Stéphane Cuenot Institut des Matériaux Jean Rouxel, Université de Nantes

Avec le développement de la microscopie de force atomique (AFM) permettant de réaliser des images tridimensionnelles avec une résolution sub-nanométrique, de mesurer des forces avec une précision de l’ordre du piconewton et également de positionner très précisément la pointe AFM, effectuer des expériences sur des (macro)molécules uniques est devenu possible. Durant ces quinze dernières années, la spectroscopie de force a été grandement utilisée pour accéder à différentes informations à l’échelle moléculaire ainsi que pour mesurer des forces intra- et inter-moléculaires. Dans le cadre de cet exposé, nous présenterons quelques apports importants de la spectroscopie de force, notamment dans le domaine de la mécano-chimie. En combinant la spectroscopie de force sur des molécules uniques avec la mécano-chimie, dont l’idée est de coupler des forces extérieures et des processus chimiques, il est possible de former puis de casser des liaisons chimiques durant une expérience de spectroscopie de force. Récemment, nous avons utilisé cette approche pour déterminer les forces de rupture de quelques liaisons covalentes.

Dans ces expériences, du poly-N-succinimidyl acrylate (PNSA) a été électrogreffé sur des pointes AFM. Un lien covalent est ainsi directement crée au niveau de la pointe. Sous certaines conditions, une réaction chimique peut avoir lieu sur l’autre extrémité de la chaîne lors du contact pointe-surface. Dans ce cas, la chaîne de PNSA est liée de manière covalente à la pointe AFM ainsi qu’au niveau du substrat. La chaîne piégée est ensuite étirée jusqu’à la rupture de la liaison covalente la plus faible (figure 1). En jouant sur la nature des pointes et des substrats, les forces de rupture de différentes liaisons covalentes peuvent être mesurées à partir de telles expériences [1]. Une sélectivité dans le greffage est donc un point clé car la nature des liaisons formées ainsi que la liaison la plus faible (celle dont on cherche à mesurer la force de rupture) dans le système surface-molécule-pointe doivent être parfaitement connues.

Fig. 1 : Une chaîne de polymère est initialement greffée sur une pointe AFM. Lors du contact pointe-surface, une réaction chimique permet de greffer l’autre extrémité de la chaîne à la surface. En retirant la pointe de la surface, la liaison la plus faible est rompue (ici au niveau de la pointe).

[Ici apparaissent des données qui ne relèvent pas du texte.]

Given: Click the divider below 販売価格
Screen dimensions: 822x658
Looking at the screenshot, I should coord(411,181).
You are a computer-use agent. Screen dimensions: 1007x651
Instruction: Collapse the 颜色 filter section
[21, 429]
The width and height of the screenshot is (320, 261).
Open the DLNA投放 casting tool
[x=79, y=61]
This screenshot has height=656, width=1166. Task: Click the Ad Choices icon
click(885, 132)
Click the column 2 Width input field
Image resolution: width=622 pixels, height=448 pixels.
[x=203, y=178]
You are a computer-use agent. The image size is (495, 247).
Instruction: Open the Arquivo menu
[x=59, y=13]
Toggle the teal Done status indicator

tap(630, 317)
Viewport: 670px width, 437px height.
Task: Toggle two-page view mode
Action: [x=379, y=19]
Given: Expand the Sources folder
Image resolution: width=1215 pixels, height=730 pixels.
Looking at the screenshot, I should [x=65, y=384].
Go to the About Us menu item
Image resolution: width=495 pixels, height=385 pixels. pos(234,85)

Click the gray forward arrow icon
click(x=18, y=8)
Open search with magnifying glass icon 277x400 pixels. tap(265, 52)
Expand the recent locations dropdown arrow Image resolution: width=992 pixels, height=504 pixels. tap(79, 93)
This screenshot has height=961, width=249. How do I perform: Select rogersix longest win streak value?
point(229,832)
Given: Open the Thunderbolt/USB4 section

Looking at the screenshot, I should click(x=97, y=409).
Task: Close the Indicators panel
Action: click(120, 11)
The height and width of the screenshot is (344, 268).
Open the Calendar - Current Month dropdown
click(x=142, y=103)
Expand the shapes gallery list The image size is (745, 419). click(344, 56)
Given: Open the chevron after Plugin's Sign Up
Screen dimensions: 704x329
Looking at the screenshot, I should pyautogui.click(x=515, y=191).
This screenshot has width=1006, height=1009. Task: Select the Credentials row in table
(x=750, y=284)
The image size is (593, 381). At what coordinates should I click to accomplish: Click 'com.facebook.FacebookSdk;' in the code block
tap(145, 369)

Dans un système surface-molécule-pointe où la liaison la plus faible est localisée au niveau de la pointe, cette stratégie permet de venir déposer de manière parfaitement contrôlée une seule chaîne de polymère à l’endroit désiré [1]. Cette application est une alternative à la nanolithographie dip-pen qui permet de déposer par adsorption des molécules (initialement adsorbées sur la pointe AFM) sur une surface sans en contrôler le nombre. Cependant, la stratégie proposée est relativement délicate car une réaction chimique doit être réalisée avant le dépôt de chaque chaîne de polymère. La figure 2 montre des chaînes de PNSA greffées individuellement par cette méthode sur une surface de silicium fonctionnalisée par des amines. Pour faciliter l’imagerie, les chaînes greffées ont ensuite été décorées par du polyéthylèneimine.

Fig. 2 : Image topographique par AFM de chaînes de PNSA greffées l’une après l’autre, puis décorées par du polyéthylèneimine (échelle verticale 4nm).

[1] Duwez, A-S. ; Cuenot, S. ; Jérôme, C. ; Gabriel, S. ; Jérôme, R. ; Rapino, S. ; Zerbetto, F. NatureNanotechnology 1, 2006, 122.